Wait—no. That is my impostor complex talking.
Fake it until you make it. Fake it until you make it. Repeat it until you believe it. Tattoo it on your fucking forehead if you have to.
During these early days at the Post, I think a lot about a fellow intern I worked with at the Washington Post right after graduating in 1997, one of the biggest name-droppers I’ve ever met. His tales usually involved a celebrity or politician he had just lunched with or, oh, here’s a funny coincidence, did you know the son of the newspaper’s editor actually lives in his dorm at Harvard, too? But that guy, man. He had more get-shit-done confidence than any young person I’d ever met. He just did not apologize. He walked around the newsroom like he owned it.
I, by contrast, would go to intern parties; get drunk; look at my short, stringy, dishwater-brown hair in the mirror; then return to the party and proceed to kill the entire mood. Here’s a good recipe for how to do that in case it ever comes in handy: Say a bunch of unfunny, radioactively self-loathing (beyond the normal level of light self-deprecation) bons mots like, “I look like a drowned rat.”
Everyone will proceed to shift uncomfortably, staring down at their Grey Goose. The other intern, meanwhile, would find a way to work in that he had just grabbed a meal with David Foster Wallace.
So now, as I returned to newspapers after a long-ass, marriage-filled absence, that dude became my spiritual guide. Here’s an actual non-sarcastic helpful trick: If you suffer from debilitating low self-esteem and crippling shyness most of your life, just pretend to be someone who has what you want instead.
It was actually the year 2000 when I first really tested out the pretend-to-be-someone-else trick, during my first major impostor-complex experience, after having been hired by an Internet company called MarchFirst to fill a questionable position called “content strategist.” (I believe that job title went bust right when the economy did.) Formed a few months before the dot-com bubble burst, MarchFirst hired me after I rewrote my résumé enough times to make it look like I spoke Internet. My annual salary shot up from $32,000 to $47,000, and soon I was being flown from Chicago to Philly to talk to middle-aged chemical industry executives to justify my $200-an-hour bill rate.
My boss at the time was a perky blond twenty-seven-year-old named Stephanie, who gesticulated wildly in front of the ever-present whiteboard while using made-up words like bucketizing.
“We need to bucketize content!” she’d say, making exaggerated motions of what it would look like if content were physically plunked into imaginary buckets.
So on my business trips, wearing my cheap Clothestime business suit that I got dry-cleaned until it had holes in it, I just pretended I was Stephanie. I was scared shitless. Stephanie knew how to take that scared shitlessness—and just bucketize it!

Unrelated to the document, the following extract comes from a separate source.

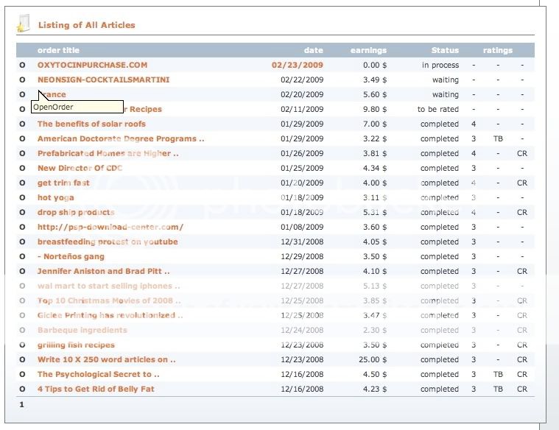Click the O icon beside OXYTOCINPURCHASE.COM
This screenshot has width=559, height=430.
click(x=22, y=66)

Now, at the Post, I think back fondly to Stephanie, the confident intern, and every other prophet of big, brash, seemingly unwarranted confidence (not a dig—a necessity: Any performer you can stand to watch on TV for more than thirty seconds possesses it). And when Steve returns to talk to me about my pitch, I do not offer up the terror I feel inside. No self-loathing asides like “I look like a drowned rat” or “Oh God, my story sucks, doesn’t it?” Nope. Just chill.
“I like ‘dinner whores,’ ” Steve says with a smile. “It may take a little selling on the ‘whore’ part, though.”
“Awesome,” I say.
I turn to Katherine, sitting behind me, and grin genuinely. “Rad.”
MY FIRST MAJOR celebrity piece for the Post is a profile of Star Jones. As she prattles on to me in the pristine confines of the Core club about how she is an inspiration to victims of Hurricane Katrina, I see a dead woman walking. As she talks, she has no clue she is hanging herself with her own words. That’s how tabloid journalism works.